Disney Pixar Up, out on Blu-ray
HOLLYWOOD, CA (Hollywood Today) 11/14/2009 – “We came up with this image of a floating house held aloft by balloons, and it just seemed to capture what we were after in terms of escaping the world,” says Up writer-director Pete Docter. “We quickly realized that the world is really about relationships.”
In Up, Ed Asner, voices an unlikely hero. He’s old and crotchety, a curmudgeon. An unremarkable man who’s sold balloons for a living. He’s alone after the loss of his wife, Ellie, the love of his life. Big business wants to buy his house and put up high-rise buildings. Unwilling to move out of the house, he comes up with a plan. To embark on the adventure that he and Ellie always planned for Paradise Falls in South America. And with balloons and some helium, he’s taking the house and a stowaway Boy Scout with him.
“I’m a sucker for sentimentality,” says Up star Ed Asner. “And, I want to be affected by it. I would like to be one of the causes for affecting others. The film has something to say about celebrating life. The union of two souls is always much sweeter than the isolation of one.”
“I love voice work,” says Asner. “The challenge of trying to create the variations and the accents delights me. It’s a part of acting. The interesting thing about the process is that you may have a simple line. You may do a couple of variations if you’re doing a movie or doing it on stage. But working with Pete and the guys, they want to hear a total range of presentations. You give them eight, ten, fifteen sounds on that line which are all recorded and then the absolute funniest is selected.”
“Carl is a bit of a curmudgeon, which is why they cast me,” says Asner. “I’m supposedly recognized as such, but I don’t know how I ever got there. Carl just wants to be left alone, but the boy brings him out of his shell. Circumstances bring him out and he has a rebirth. I think all curmudgeons should have a rebirth.”

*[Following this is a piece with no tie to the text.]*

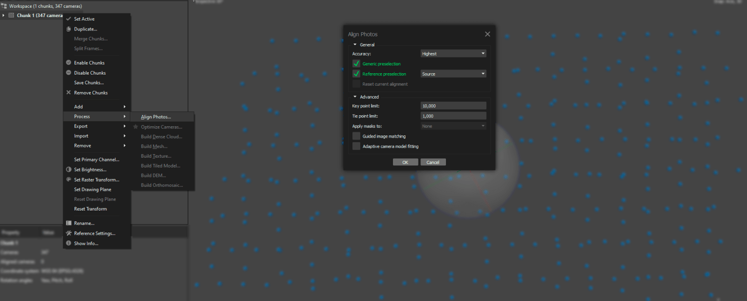Collapse the Advanced section in Align Photos
The width and height of the screenshot is (747, 301).
[x=355, y=97]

“I like this character because he dreams beautiful dreams, and he’s willing to fight the dogs of society to maintain them,” says Asner. “I respect that enormously. I think it’s quite a story that this old man is able to transform his adoration for his late wife into a grudging final acceptance of a love for a young boy who needs his love.”
“Ed Asner is the most likeable curmudgeon that you could possibly ask for,” says Up executive producer John Lasseter. “The goal with all Pixar characters is to make them as appealing as possible and Ed brings that to the role of Carl. We’re so honored to have him on the film. He has given us so much to work with.”

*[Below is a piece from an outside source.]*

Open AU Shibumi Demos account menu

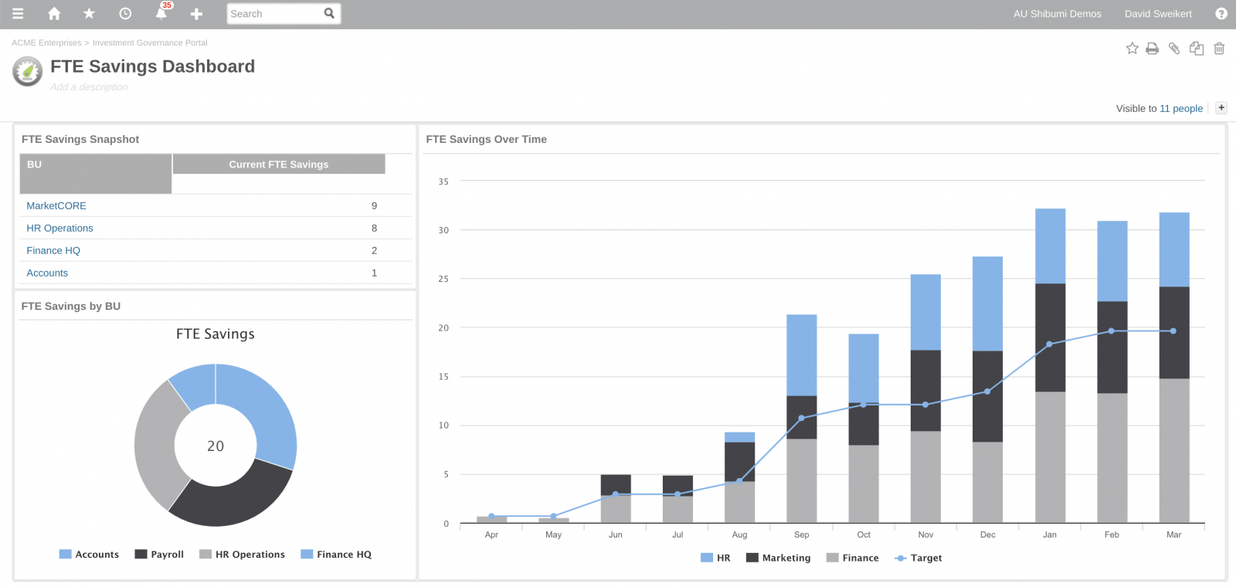1057,14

“I am so proud that Up is Pixar’s tenth film,” says Lasseter. “I think it’s the funniest film that we’ve ever made, and also one of the most beautiful. We have a main character that is an amazing hero. He’s the most unlikely hero you can imagine in an action picture. He is a character who learns that the big adventures in life are all the small things that happen in everyday life. Russell is one of the most appealing and charming characters that we’ve ever created. Together with Carl, these two characters light up the screen.”

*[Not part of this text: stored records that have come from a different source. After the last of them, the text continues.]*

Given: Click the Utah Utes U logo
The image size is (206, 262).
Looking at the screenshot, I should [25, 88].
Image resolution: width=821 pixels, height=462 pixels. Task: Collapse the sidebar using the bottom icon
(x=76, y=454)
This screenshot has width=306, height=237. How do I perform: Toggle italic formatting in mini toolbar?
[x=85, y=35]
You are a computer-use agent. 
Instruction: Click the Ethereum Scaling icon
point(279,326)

“It was John Lasseter who suggested making Up in 3D, “ says Up director Pete Docter. “So we set up a whole separate division. This new department took a lot of the same storytelling elements that we were using and tried to use depth as another way of telling that story.” Up is the first Pixar film by released in Disney Digital 3D.
“For example, at the beginning of the film, Carl is stuck in his ways and he’s living in this little house,’ says Docter. “We wanted it to feel claustrophobic so we flattened everything. We made it purposely less deep. Contrast that later when he gets to South America. We wanted this expansiveness. We wanted you to feel the wind in your face, so we really pushed depth there. We look at 3D as another crayon in our crayon box.”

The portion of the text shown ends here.